La survie des librairies est liée à une idée folle devenue loi : le prix unique du livre

La loi Lang, qui fixe le prix unique du livre, a 40 ans. Un anniversaire qui a une saveur particulière après une année où les librairies ont été reconnues comme des commerces essentiels.
L'Humeur Vagabonde dans le XVIIIe arrondissement de Paris (Boby/Libération)

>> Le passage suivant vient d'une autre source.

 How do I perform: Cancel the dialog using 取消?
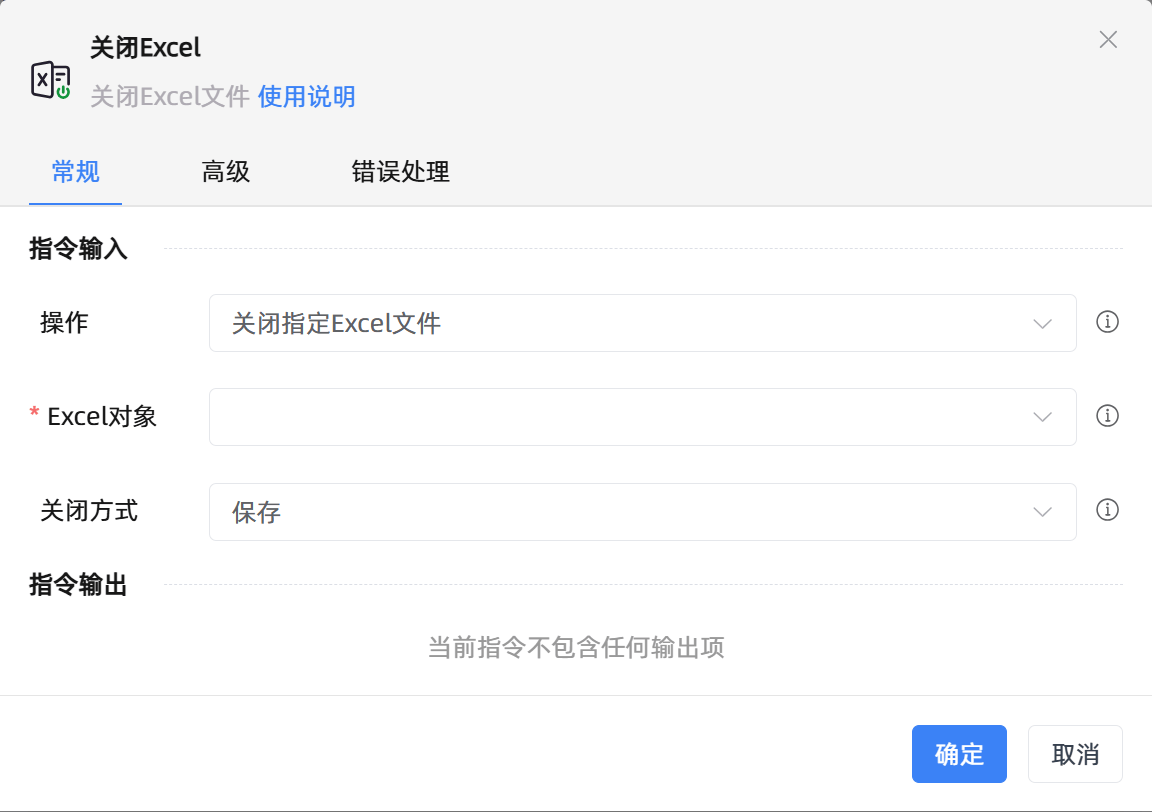[1075, 754]
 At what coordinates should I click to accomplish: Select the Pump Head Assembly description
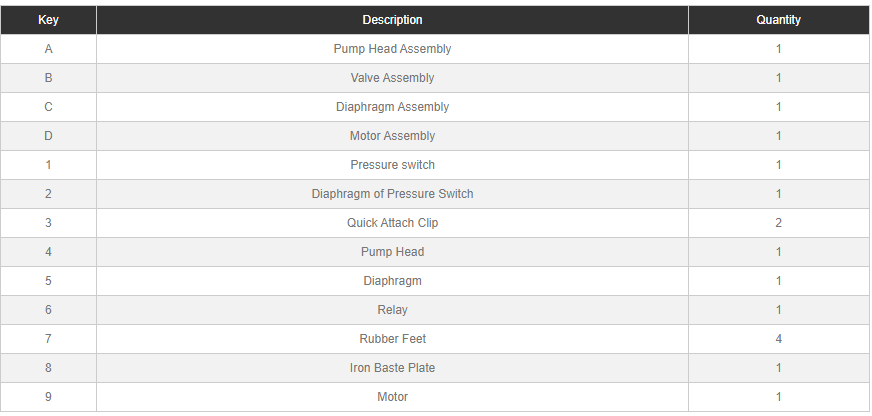[x=392, y=49]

publié le 23 avril 2021 à 22h37

On les disait moribondes, prêtes à succomber aux grandes surfaces, au livre électronique, au confinement, à l’air du temps. On les disait «commerces non-essentiels». On disait n’importe quoi. La fête de la librairie indépendante aura donc cette année une saveur particulière : l’activité est en pleine expansion, reconnue comme essentielle à la vie. Pour la presse internationale, le libraire est le métier qui représente le mieux, avec son confrère le caviste, l’exception française. La survie des librairies en France est principalement liée à une idée, une idée folle devenue loi, et adoptée depuis dans bien d’autres pays européens : le prix unique du livre. On continue de l’appeler par le nom de son précurseur, «loi Lang», et avec raison. C’est probablement la dernière idée originale que la gauche française a donné au monde, et on peine aujourd’hui à comprendre la virulence avec laquelle elle fut accueillie en 1981, les contre-attaques manichéennes de la Fnac, des grandes surfaces Leclerc et consorts. Les Français ne sont pas de grands lecteurs, mais ils adorent leurs librairies. C’est cette évidence qui a fait survivre le prix unique malgré des changements de pouvoir, un virage effréné du socialisme au libéralisme économique et la montée en puissance d’Amazon et autres géants de la vente en ligne. La baisse du taux de TVA et une surveillance particulièrement attentive des marges de bénéfice auront été essentielles dans le dispositif, empêchant ainsi la flambée inflationniste des prix que la presse économique prédisait à coups de grands titres mortifères. Il reste encore dans la chaîne du livre bien des choses à améliorer : la concurrence de vendeurs peu scrupuleux de livres faussement appelés «de seconde main» pour contourner la loi, le sort des auteurs, toujours non réglé deux ans après le rapport Racine, et bien d’autres encore. Mais ce week-end, on pourra les oublier pour savourer cette avancée culturelle et sociale : joyeuse fête, donc, à nos lecteurs et lectrices libraires, et à tous les amateurs de livres !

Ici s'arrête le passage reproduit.